The McKinley Bridge is a steel truss bridge across the Mississippi River. It connects northern portions of St. Louis, Missouri with Venice, Illinois. It opened in 1910, was taken out of service in 2001 due to disrepair, and reopened in 2007 after a major rehabilitation. Originally a combined interurban railway and vehicular bridge, it had become vehicular-only by 1978.

== Description ==
The bridge was named for its builder, William B. McKinley, chief executive of the Illinois Traction System interurban electric railway, which accessed St. Louis via the bridge; and not for President William McKinley.

The current alignment of the bridge carries two lanes of traffic on the inner lanes. The outer lane on the north side of the bridge will become an exclusive service lane, while the outer lane on the south side of the bridge will become a sidewalk and bike path. It is expected to carry 14,000 vehicles across the river daily, but total traffic across the river increased in 2014 by 7.4% over 2013 levels, and in April 2014, it was estimated that 17,000 vehicles use it daily.

The bridge is accessible from Illinois Route 3 in Illinois, and from the intersection of Salisbury and North 9th Street in the city of St. Louis.

== History ==

=== Construction and early history ===
The bridge was built by the Illinois Traction electric interurban railroad to cross the Mississippi River between St. Louis, Missouri and East St. Louis, Illinois in 1910. Its designer was Polish-American engineer Ralph Modjeski. It was constructed by Missouri Valley Bridge & Iron Co. and Pennsylvania Steel Co. The bridge was owned by the city of Venice, Illinois and operated as a toll bridge.

When the U.S. Highway System was instituted in 1926, the McKinley Bridge then carried auto traffic on the famous Route 66 across the Mississippi River for four years, until the route was transferred to the Chain of Rocks Bridge to avoid downtown St. Louis.

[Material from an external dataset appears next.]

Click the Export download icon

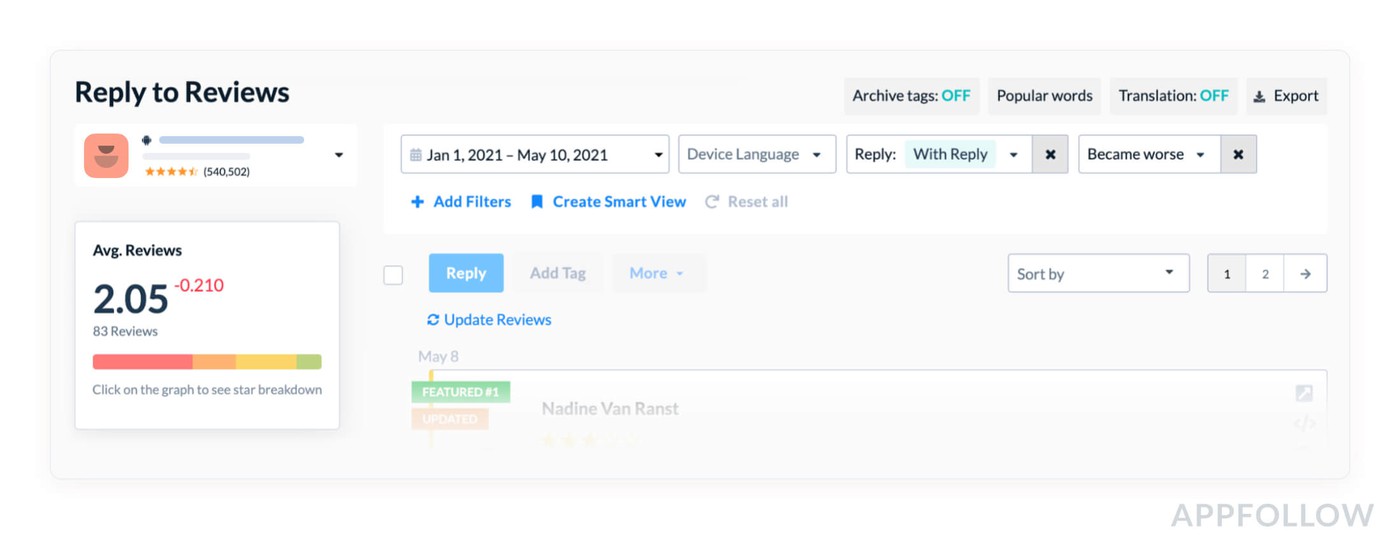coord(1259,97)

The bridge carried both railroad and vehicular traffic across the Mississippi River for decades. By 1978, the railroad line over the span was closed, and an additional set of lanes was opened for vehicles in the inner roadway.

=== Rehabilitation ===
After decades of disrepair due to the lack of toll revenues, the McKinley Bridge was closed in 2001.

The state of Illinois attempted to provide money to the city of Venice for repairing the bridge, but was unable to do so because of the outstanding taxes owed by the city. As a result, the City of St. Louis foreclosed on the bridge, delaying reconstruction efforts further. In an agreement reached in June 2003, the states of Illinois and Missouri agreed to take over ownership of the bridge from the city of Venice.

Rehabilitation began in 2004 and the original plans for the repairs anticipated a re-opening in late 2005. However, the date was pushed back due to the addition of The Great Rivers Greenway Bikeway tie-in.

The rehabilitated McKinley Bridge consists of the three original river truss spans (Spans 26-29, 519 ft long each) and thirty-three steel plate girder spans, with a length totaling 4162.5 ft. The Bridge reopened to pedestrians and bicycles on November 17, 2007, with a grand re-opening celebration. It was fully reopened to vehicular traffic on December 17, 2007.